腸と腸内フローラの関係性

腸内細菌の善玉菌と悪玉菌のバランスが取れていると、腸内の善玉菌が増え、腸壁に善玉菌が集まって均等に並び、その周りに悪玉菌や日和見菌が集まり、内視鏡で観察すると、異なった種類の花が群生して花畑を作っているように見えます。花畑は英語ではフローラ(flora)といいますが、このように腸内細菌によって作られた生態系は腸内細菌叢(そう)と呼ばれ、腸内フローラとも呼ばれています。
腸内フローラが形成されているのは小腸の60%ほどを占めている回腸と大腸で、腸内細菌は回腸から先を主な活動場所としています。胃、十二指腸、空腸は、強酸性の胃液の影響を受けて酸性度が高く、耐酸性のあるラクトバチルスが棲みつき、腸内フローラの中に大きく群生しています。ラクトバチルスはチーズや乳製品を発酵させる菌としても使われています。
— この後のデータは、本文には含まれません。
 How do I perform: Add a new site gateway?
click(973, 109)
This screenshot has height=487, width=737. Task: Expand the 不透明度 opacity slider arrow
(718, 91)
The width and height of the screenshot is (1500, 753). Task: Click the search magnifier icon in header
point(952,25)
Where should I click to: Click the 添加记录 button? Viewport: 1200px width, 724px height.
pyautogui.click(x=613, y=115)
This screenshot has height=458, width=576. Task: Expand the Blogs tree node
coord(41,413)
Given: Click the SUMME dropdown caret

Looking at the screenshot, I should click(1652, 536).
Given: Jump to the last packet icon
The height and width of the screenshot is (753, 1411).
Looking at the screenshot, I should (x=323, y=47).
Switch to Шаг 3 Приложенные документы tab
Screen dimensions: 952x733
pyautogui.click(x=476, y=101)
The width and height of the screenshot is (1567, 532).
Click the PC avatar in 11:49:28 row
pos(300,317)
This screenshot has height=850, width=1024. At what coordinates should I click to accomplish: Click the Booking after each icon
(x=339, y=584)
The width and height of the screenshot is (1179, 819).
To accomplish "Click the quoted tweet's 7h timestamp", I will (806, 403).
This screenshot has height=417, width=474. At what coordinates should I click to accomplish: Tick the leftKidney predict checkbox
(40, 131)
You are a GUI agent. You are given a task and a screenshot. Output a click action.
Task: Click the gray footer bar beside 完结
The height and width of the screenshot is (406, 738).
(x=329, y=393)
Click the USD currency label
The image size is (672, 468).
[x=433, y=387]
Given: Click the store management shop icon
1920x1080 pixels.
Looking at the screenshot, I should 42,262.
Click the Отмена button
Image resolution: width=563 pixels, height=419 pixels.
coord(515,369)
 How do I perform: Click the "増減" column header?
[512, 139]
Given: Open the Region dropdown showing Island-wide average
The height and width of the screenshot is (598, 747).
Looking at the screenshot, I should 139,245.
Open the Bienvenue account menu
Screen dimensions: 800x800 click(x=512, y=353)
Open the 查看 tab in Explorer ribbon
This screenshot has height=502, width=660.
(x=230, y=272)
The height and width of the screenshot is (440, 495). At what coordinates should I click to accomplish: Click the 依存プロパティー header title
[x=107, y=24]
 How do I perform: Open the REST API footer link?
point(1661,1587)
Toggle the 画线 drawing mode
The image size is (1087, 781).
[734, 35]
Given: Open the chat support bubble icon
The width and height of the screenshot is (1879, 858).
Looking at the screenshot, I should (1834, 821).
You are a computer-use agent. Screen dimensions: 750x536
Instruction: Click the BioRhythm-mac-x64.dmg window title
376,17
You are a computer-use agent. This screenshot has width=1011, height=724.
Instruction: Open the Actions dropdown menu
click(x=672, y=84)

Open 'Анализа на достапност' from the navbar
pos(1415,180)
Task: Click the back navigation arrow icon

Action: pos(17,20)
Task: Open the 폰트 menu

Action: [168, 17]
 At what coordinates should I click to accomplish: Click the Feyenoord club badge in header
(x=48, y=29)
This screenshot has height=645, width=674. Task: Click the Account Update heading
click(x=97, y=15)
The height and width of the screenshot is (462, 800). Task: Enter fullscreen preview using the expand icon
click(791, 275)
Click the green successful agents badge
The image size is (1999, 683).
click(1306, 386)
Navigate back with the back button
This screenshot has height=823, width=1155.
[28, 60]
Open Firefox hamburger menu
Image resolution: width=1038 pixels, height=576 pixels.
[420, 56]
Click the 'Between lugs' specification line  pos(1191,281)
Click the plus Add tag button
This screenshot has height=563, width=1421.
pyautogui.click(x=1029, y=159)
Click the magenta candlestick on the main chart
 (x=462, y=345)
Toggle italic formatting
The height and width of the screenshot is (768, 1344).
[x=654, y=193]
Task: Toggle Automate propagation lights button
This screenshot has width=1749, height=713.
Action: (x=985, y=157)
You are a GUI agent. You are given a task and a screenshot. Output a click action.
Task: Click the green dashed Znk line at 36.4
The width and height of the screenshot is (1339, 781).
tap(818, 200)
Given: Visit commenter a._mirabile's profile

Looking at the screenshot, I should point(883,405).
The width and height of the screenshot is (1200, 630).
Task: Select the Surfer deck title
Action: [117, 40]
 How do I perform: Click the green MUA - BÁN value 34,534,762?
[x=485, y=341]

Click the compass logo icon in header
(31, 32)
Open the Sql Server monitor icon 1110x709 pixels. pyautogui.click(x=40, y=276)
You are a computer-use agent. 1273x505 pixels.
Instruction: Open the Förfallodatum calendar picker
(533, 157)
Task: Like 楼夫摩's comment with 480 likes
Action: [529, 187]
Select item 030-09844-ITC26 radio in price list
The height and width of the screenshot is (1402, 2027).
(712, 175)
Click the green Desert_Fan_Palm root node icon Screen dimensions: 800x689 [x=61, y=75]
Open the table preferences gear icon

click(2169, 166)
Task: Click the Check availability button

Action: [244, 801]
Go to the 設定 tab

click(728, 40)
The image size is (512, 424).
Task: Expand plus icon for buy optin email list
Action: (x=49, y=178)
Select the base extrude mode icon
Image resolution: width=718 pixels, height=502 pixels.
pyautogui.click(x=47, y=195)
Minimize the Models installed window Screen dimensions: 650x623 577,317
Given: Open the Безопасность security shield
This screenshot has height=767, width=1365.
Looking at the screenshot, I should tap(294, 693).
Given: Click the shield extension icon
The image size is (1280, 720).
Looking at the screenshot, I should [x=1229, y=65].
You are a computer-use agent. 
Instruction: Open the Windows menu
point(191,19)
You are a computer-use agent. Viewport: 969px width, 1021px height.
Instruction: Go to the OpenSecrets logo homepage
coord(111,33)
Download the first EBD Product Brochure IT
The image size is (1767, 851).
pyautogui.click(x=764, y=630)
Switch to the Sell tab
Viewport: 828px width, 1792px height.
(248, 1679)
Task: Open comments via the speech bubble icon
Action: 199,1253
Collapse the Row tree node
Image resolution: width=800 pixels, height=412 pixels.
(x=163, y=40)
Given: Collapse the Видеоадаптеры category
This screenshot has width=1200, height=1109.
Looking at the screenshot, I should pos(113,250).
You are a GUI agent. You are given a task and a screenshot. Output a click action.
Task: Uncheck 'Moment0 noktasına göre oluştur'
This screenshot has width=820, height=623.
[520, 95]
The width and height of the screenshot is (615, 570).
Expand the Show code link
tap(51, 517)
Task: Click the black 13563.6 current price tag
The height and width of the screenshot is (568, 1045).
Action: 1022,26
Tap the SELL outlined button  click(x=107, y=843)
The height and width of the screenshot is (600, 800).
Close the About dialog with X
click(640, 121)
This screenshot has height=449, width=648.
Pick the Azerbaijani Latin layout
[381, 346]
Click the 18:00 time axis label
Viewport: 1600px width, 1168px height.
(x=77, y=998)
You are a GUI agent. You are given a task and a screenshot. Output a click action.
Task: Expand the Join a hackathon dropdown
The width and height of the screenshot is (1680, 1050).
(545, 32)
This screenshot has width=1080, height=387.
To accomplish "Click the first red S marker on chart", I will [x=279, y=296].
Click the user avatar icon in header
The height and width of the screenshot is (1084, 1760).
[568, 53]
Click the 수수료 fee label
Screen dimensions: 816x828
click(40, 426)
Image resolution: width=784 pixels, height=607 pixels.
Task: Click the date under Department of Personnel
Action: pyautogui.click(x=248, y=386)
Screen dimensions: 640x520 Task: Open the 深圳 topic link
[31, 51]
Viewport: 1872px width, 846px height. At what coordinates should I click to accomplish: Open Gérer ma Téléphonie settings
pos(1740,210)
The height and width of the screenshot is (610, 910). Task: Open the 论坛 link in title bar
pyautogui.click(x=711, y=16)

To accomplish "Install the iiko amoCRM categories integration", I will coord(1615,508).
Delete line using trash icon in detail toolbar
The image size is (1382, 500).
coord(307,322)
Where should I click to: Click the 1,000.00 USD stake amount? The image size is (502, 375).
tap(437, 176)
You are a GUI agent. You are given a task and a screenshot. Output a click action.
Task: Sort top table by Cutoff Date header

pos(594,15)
回腸と大腸にはバクテロイドス、プレボテラ、ルミノコッカス、ビフィズス菌などの嫌気性の菌が棲みついています。
腸内フローラを構成する菌は種類によって3つにタイプ分けされています。1型はバクテロイドスが多いタイプで、欧米人や中国人に多く見られ、低炭水化物、高たんぱく質の食事を摂る民族に多くなっています。2型はプレボテラが多いタイプで、アジア人、中南米人、アフリカ人に多く見られ、高食物繊維の食事を摂る民族に多くなっています。そして、3型はルミノコッカスが多いタイプで、日本人やスウェーデン人に多く見られ、動物性たんぱく質と脂肪が多い食事を摂る民族に多くみられます。
3型は一般には肉食が多い欧米人がイメージされます。日本人のイメージとは一致していないのですが、それは過去の日本人の食事内容であり、現在の食事は洋風化が進み、3型に近づいています。日本人は、低栄養の食事の歴史が長かったことから腸が長くなり、吸収に必要な酵素の働きも高くなってきたために、過去の食事で不足しがちな動物性たんぱく質と脂肪が吸収されやすくなっています。つまり、これらが含まれる食品を多く食べたのと同じ状態になり、それが3型のルミノコッカスを増やす結果となったと考えられているのです。